Menurut Kantor Berita ABNA, Menteri Luar Negeri Mesir Muhammad Kamil Amr mengecam Amerika Serikat yang berusaha campur tangan dalam urusan internal negara Mesir di tengah maraknya aksi kekerasan polisi terhadap demonstran.
"Mesir tidak akan menerima campur tangan dalam urusan domestik," katanya pada hari Rabu lalu (21/12).

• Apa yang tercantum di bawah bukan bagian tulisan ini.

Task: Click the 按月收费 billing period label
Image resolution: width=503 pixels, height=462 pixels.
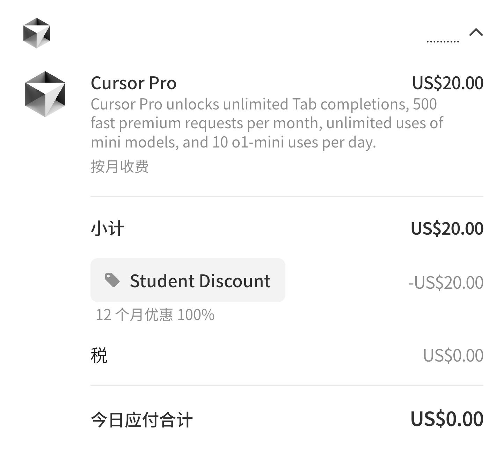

Mesir sedang mencari klarifikasi atas pernyataan yang disampaikan oleh pejabat asing mengenai urusan internal Mesir," tambah menteri luar negeri tersebut.
Dia membuat pernyataan itu setelah Menlu AS Hillary Clinton menuduh pemimpin militer Mesir telah menganiaya demonstran wanita.
"Ini degradasi sistematis dari perempuan Mesir dan tidak menghormati revolusi, mempermalukan negara dan sangat tidak layak," kata Clinton pada hari Senin lalu.
Pasukan keamanan Mesir secara kasar menyerang demonstran perempuan dan memukul mereka di jalan-jalan ibukota Kairo.
Pada hari Selasa lalu, ribuan warga Mesir terutama wanita berbaris melalui jalan-jalan pusat kota Kairo untuk memprotes kekerasan terhadap demonstran.